- _Source excerpt_:
.....
# Kansas/Missouri: Rent - home, 8-10 acres, NE Kansas



## KansasFarmgirl (Jan 1, 2008)

I have a home for rent near Lawrence, KS. It is situated in the middle of several towns... Lawrence, Eudora, Gardner, and Baldwin. 

It has a five acre fenced pasture and a manufactured home on a permanent foundation. Also a storm room available. It sits 1000 feet off the road (privacy) but it's all black top right up to the driveway. 3 bedroom, two full baths. New carpeting and flooring. We planned to move in ourselves, but plans got changed.

Very pretty setting. 

Toward Lawrence: 










Home: 










Pasture:










Rent is $1250 per month. 

Please PM me if interested.


----------



## starjj (May 2, 2005)

Just wanted to say how pretty the home is!


----------



## KansasFarmgirl (Jan 1, 2008)

Thank you! 

It _is_ a beautiful piece of property... 

I just love it out there.


----------



## JIL (Aug 25, 2007)

my Dad was born in Little River KS we have family over that way nice home hope you can get it rentd JIL


----------



## KansasFarmgirl (Jan 1, 2008)

Thanks, I hope so too. 

Everyone who has come to the property comments on how beautiful it is. Our house sits back 1000 feet so the neighbors are in front of our home... close enough but not too close. Our view is the back of their land, so it is open skies and beautiful views all the way around. 

I love relaxing on the back patio and just looking out over the fields. Watching the sunset. It's great!


----------
.....
- _What is being asked_: Reproduce word for word the passage of the rental listing thread that starts with the words "Just wanted to" and ends with "it out there.".
.....
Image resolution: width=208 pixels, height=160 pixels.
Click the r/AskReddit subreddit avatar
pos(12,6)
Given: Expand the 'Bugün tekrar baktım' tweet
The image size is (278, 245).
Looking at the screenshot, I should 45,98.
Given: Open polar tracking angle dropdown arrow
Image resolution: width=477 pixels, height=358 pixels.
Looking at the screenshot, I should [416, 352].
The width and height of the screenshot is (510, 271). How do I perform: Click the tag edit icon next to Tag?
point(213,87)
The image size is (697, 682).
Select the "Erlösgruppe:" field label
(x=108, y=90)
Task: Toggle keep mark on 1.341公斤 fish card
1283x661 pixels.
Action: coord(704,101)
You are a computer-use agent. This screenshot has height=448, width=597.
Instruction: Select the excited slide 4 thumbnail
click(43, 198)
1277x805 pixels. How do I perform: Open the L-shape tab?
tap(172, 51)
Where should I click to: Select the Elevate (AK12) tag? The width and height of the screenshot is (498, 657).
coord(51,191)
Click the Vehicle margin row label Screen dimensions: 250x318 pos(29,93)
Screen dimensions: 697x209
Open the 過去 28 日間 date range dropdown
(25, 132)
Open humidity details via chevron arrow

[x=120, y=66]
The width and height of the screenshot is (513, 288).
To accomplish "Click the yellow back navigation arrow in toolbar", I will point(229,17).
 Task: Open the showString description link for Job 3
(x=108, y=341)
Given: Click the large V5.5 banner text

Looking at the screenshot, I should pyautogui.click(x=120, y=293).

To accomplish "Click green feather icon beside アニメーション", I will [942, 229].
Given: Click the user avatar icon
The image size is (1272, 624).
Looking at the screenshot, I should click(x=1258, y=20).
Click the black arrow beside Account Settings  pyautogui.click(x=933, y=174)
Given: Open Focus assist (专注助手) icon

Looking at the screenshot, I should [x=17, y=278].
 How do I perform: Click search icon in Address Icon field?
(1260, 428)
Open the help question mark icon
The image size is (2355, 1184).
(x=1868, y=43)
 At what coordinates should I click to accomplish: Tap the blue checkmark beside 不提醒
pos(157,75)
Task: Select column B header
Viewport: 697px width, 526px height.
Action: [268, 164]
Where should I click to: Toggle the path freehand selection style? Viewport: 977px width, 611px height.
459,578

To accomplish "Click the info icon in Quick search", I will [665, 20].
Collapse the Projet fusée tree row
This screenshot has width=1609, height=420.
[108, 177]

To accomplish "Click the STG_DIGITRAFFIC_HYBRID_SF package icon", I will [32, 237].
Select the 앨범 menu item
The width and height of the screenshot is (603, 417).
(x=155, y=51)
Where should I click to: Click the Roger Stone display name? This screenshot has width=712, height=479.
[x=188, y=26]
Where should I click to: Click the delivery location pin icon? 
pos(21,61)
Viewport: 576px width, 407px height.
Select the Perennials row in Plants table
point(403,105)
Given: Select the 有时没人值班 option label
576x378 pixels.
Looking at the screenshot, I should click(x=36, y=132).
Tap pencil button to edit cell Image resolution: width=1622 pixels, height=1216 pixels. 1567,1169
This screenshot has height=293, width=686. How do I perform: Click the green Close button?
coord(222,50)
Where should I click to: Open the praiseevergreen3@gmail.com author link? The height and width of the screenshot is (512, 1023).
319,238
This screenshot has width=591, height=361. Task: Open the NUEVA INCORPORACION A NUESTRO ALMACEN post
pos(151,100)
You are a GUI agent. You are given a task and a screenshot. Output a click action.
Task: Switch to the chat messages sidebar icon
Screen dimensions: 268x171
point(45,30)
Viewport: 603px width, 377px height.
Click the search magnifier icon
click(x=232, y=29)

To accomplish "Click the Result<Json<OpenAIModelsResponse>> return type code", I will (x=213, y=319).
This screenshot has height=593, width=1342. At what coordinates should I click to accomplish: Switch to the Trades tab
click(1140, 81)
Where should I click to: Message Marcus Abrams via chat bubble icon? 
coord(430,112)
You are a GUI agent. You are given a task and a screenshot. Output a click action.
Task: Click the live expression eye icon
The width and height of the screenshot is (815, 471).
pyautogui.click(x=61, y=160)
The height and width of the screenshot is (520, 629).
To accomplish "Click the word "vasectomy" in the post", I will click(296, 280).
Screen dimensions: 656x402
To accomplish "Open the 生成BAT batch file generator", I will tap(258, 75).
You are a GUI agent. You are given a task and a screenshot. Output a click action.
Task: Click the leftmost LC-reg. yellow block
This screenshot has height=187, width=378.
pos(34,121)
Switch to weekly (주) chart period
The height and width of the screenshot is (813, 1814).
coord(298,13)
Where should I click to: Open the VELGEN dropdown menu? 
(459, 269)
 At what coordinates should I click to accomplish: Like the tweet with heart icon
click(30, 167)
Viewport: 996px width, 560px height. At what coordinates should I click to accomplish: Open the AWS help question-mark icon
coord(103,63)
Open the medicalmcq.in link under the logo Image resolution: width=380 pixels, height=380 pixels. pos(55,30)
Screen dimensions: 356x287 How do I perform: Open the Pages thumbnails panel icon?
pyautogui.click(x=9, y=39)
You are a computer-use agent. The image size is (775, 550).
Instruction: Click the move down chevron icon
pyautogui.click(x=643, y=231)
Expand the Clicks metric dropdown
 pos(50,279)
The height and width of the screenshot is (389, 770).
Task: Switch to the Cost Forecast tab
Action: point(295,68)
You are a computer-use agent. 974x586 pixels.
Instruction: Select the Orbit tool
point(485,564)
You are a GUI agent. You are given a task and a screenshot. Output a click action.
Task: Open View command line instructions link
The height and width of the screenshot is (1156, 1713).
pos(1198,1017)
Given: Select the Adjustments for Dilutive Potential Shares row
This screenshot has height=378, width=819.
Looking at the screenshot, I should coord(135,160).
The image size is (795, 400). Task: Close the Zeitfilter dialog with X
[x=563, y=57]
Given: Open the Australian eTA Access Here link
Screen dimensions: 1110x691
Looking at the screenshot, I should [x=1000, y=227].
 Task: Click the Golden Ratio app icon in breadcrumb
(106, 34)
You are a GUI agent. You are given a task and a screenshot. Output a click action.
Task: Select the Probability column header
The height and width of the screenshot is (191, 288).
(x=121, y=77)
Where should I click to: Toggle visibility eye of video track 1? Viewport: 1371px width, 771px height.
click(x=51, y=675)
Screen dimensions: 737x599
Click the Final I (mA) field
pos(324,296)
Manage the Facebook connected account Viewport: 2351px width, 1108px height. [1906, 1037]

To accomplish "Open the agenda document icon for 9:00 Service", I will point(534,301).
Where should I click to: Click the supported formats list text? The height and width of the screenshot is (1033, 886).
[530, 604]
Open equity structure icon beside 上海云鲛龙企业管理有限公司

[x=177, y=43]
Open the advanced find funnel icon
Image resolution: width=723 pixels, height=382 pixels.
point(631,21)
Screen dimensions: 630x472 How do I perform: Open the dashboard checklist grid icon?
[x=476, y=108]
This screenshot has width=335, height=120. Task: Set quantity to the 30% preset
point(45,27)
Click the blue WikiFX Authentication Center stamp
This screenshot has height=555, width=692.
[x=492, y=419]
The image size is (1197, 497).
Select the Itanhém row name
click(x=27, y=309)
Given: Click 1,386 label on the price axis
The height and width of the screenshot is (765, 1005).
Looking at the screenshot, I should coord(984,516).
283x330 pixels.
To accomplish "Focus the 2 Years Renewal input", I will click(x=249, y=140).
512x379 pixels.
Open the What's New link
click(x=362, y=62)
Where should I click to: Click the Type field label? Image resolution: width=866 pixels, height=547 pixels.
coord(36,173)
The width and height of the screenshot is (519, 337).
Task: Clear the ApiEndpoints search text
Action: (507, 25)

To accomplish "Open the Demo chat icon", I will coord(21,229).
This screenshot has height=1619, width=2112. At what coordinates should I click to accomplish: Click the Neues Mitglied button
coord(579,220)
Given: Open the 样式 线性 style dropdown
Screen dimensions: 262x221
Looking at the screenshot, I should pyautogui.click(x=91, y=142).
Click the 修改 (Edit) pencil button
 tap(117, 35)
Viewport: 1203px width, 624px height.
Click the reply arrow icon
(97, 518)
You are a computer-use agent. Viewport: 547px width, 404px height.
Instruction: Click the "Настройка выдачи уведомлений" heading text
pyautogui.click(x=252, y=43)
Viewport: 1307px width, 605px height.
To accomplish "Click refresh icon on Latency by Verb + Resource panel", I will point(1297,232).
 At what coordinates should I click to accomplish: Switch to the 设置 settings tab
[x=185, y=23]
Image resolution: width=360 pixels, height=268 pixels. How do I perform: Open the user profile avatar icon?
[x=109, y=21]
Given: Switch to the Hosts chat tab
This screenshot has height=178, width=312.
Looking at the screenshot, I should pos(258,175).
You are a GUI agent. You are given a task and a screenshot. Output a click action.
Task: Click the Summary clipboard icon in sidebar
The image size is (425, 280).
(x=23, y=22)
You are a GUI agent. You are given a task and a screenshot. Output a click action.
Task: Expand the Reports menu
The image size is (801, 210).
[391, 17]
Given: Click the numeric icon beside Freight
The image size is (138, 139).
.....
- _Complete response_:
Just wanted to say how pretty the home is!


----------



## KansasFarmgirl (Jan 1, 2008)

Thank you! 

It _is_ a beautiful piece of property... 

I just love it out there.